-- THE TASK --
Transcribe the full listing so that each line reads as it does in the original.

-- THE DATA --
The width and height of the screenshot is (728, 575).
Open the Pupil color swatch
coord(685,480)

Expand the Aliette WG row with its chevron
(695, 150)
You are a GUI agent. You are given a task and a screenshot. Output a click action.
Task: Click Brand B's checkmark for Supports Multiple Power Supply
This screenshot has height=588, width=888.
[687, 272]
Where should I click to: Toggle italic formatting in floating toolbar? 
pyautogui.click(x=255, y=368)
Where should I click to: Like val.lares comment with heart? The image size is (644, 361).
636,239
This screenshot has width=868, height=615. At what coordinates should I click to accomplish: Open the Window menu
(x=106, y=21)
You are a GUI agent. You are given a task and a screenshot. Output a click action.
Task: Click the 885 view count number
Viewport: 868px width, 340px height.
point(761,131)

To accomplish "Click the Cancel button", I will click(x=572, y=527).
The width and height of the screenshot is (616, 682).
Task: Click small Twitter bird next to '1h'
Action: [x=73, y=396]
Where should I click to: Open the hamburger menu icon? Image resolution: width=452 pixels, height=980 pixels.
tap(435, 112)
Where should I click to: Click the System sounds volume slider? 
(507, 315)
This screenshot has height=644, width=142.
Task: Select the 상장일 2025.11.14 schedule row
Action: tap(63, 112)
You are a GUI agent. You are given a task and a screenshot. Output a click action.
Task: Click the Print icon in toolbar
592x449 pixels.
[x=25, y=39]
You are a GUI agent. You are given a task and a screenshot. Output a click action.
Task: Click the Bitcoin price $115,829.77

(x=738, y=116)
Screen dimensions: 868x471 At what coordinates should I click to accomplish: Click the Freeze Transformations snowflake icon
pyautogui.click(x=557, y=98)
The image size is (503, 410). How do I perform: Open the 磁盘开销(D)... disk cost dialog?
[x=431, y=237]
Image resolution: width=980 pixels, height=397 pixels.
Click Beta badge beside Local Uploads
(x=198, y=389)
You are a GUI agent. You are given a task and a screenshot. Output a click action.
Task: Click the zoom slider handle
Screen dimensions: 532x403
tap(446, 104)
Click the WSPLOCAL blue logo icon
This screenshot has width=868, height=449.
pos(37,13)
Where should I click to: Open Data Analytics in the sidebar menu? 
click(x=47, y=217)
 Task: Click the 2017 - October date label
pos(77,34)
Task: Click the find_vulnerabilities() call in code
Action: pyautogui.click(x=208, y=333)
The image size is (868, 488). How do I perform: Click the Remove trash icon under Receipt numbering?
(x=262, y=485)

-- ANSWER TO THIS TASK --
The width and height of the screenshot is (728, 575).
Open the Pupil color swatch
coord(685,480)

Expand the Aliette WG row with its chevron
(695, 150)
You are a GUI agent. You are given a task and a screenshot. Output a click action.
Task: Click Brand B's checkmark for Supports Multiple Power Supply
This screenshot has height=588, width=888.
[687, 272]
Where should I click to: Toggle italic formatting in floating toolbar? 
pyautogui.click(x=255, y=368)
Where should I click to: Like val.lares comment with heart? The image size is (644, 361).
636,239
This screenshot has width=868, height=615. At what coordinates should I click to accomplish: Open the Window menu
(x=106, y=21)
You are a GUI agent. You are given a task and a screenshot. Output a click action.
Task: Click the 885 view count number
Viewport: 868px width, 340px height.
point(761,131)

To accomplish "Click the Cancel button", I will click(x=572, y=527).
The width and height of the screenshot is (616, 682).
Task: Click small Twitter bird next to '1h'
Action: [x=73, y=396]
Where should I click to: Open the hamburger menu icon? Image resolution: width=452 pixels, height=980 pixels.
tap(435, 112)
Where should I click to: Click the System sounds volume slider? 
(507, 315)
This screenshot has height=644, width=142.
Task: Select the 상장일 2025.11.14 schedule row
Action: tap(63, 112)
You are a GUI agent. You are given a task and a screenshot. Output a click action.
Task: Click the Print icon in toolbar
592x449 pixels.
[x=25, y=39]
You are a GUI agent. You are given a task and a screenshot. Output a click action.
Task: Click the Bitcoin price $115,829.77

(x=738, y=116)
Screen dimensions: 868x471 At what coordinates should I click to accomplish: Click the Freeze Transformations snowflake icon
pyautogui.click(x=557, y=98)
The image size is (503, 410). How do I perform: Open the 磁盘开销(D)... disk cost dialog?
[x=431, y=237]
Image resolution: width=980 pixels, height=397 pixels.
Click Beta badge beside Local Uploads
(x=198, y=389)
You are a GUI agent. You are given a task and a screenshot. Output a click action.
Task: Click the zoom slider handle
Screen dimensions: 532x403
tap(446, 104)
Click the WSPLOCAL blue logo icon
This screenshot has width=868, height=449.
pos(37,13)
Where should I click to: Open Data Analytics in the sidebar menu? 
click(x=47, y=217)
 Task: Click the 2017 - October date label
pos(77,34)
Task: Click the find_vulnerabilities() call in code
Action: pyautogui.click(x=208, y=333)
The image size is (868, 488). How do I perform: Click the Remove trash icon under Receipt numbering?
(x=262, y=485)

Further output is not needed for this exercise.